(Exercise goal) Could the data below be copied out in full, word for word?

(Record extracts)
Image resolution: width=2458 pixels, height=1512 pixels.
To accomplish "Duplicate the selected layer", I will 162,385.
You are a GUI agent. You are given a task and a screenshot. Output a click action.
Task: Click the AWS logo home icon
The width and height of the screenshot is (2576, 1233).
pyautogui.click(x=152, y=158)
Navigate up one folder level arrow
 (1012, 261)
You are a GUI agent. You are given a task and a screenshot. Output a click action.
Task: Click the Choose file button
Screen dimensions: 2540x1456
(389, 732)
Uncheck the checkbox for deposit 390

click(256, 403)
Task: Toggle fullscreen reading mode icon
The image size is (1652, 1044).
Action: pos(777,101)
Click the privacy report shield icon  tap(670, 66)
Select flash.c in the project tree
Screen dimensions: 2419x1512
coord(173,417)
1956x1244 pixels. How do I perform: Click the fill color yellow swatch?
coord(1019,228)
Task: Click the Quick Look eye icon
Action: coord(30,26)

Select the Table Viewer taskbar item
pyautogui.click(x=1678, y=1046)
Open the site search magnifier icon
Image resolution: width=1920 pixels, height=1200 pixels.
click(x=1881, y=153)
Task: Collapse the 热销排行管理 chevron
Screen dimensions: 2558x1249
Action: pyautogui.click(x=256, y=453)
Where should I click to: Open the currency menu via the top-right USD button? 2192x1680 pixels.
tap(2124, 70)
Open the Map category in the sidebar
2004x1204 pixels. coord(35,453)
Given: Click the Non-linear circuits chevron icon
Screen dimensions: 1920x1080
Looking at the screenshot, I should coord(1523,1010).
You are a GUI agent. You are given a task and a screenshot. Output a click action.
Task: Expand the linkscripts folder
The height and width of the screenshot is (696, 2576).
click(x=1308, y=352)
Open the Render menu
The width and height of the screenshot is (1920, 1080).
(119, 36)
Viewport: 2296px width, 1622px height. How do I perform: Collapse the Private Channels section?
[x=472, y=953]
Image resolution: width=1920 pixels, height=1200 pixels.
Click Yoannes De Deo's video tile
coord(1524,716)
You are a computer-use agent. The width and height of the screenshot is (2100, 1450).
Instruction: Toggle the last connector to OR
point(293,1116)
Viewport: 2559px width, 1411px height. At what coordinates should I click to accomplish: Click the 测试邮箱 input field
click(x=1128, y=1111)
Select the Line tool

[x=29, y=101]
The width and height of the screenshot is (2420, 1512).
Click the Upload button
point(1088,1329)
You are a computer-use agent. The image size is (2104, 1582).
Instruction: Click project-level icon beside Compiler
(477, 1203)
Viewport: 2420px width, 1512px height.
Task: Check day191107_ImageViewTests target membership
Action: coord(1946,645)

(Final answer)
Image resolution: width=2458 pixels, height=1512 pixels.
To accomplish "Duplicate the selected layer", I will 162,385.
You are a GUI agent. You are given a task and a screenshot. Output a click action.
Task: Click the AWS logo home icon
The width and height of the screenshot is (2576, 1233).
pyautogui.click(x=152, y=158)
Navigate up one folder level arrow
 (1012, 261)
You are a GUI agent. You are given a task and a screenshot. Output a click action.
Task: Click the Choose file button
Screen dimensions: 2540x1456
(389, 732)
Uncheck the checkbox for deposit 390

click(256, 403)
Task: Toggle fullscreen reading mode icon
The image size is (1652, 1044).
Action: pos(777,101)
Click the privacy report shield icon  tap(670, 66)
Select flash.c in the project tree
Screen dimensions: 2419x1512
coord(173,417)
1956x1244 pixels. How do I perform: Click the fill color yellow swatch?
coord(1019,228)
Task: Click the Quick Look eye icon
Action: coord(30,26)

Select the Table Viewer taskbar item
pyautogui.click(x=1678, y=1046)
Open the site search magnifier icon
Image resolution: width=1920 pixels, height=1200 pixels.
click(x=1881, y=153)
Task: Collapse the 热销排行管理 chevron
Screen dimensions: 2558x1249
Action: pyautogui.click(x=256, y=453)
Where should I click to: Open the currency menu via the top-right USD button? 2192x1680 pixels.
tap(2124, 70)
Open the Map category in the sidebar
2004x1204 pixels. coord(35,453)
Given: Click the Non-linear circuits chevron icon
Screen dimensions: 1920x1080
Looking at the screenshot, I should coord(1523,1010).
You are a GUI agent. You are given a task and a screenshot. Output a click action.
Task: Expand the linkscripts folder
The height and width of the screenshot is (696, 2576).
click(x=1308, y=352)
Open the Render menu
The width and height of the screenshot is (1920, 1080).
(119, 36)
Viewport: 2296px width, 1622px height. How do I perform: Collapse the Private Channels section?
[x=472, y=953]
Image resolution: width=1920 pixels, height=1200 pixels.
Click Yoannes De Deo's video tile
coord(1524,716)
You are a computer-use agent. The width and height of the screenshot is (2100, 1450).
Instruction: Toggle the last connector to OR
point(293,1116)
Viewport: 2559px width, 1411px height. At what coordinates should I click to accomplish: Click the 测试邮箱 input field
click(x=1128, y=1111)
Select the Line tool

[x=29, y=101]
The width and height of the screenshot is (2420, 1512).
Click the Upload button
point(1088,1329)
You are a computer-use agent. The image size is (2104, 1582).
Instruction: Click project-level icon beside Compiler
(477, 1203)
Viewport: 2420px width, 1512px height.
Task: Check day191107_ImageViewTests target membership
Action: coord(1946,645)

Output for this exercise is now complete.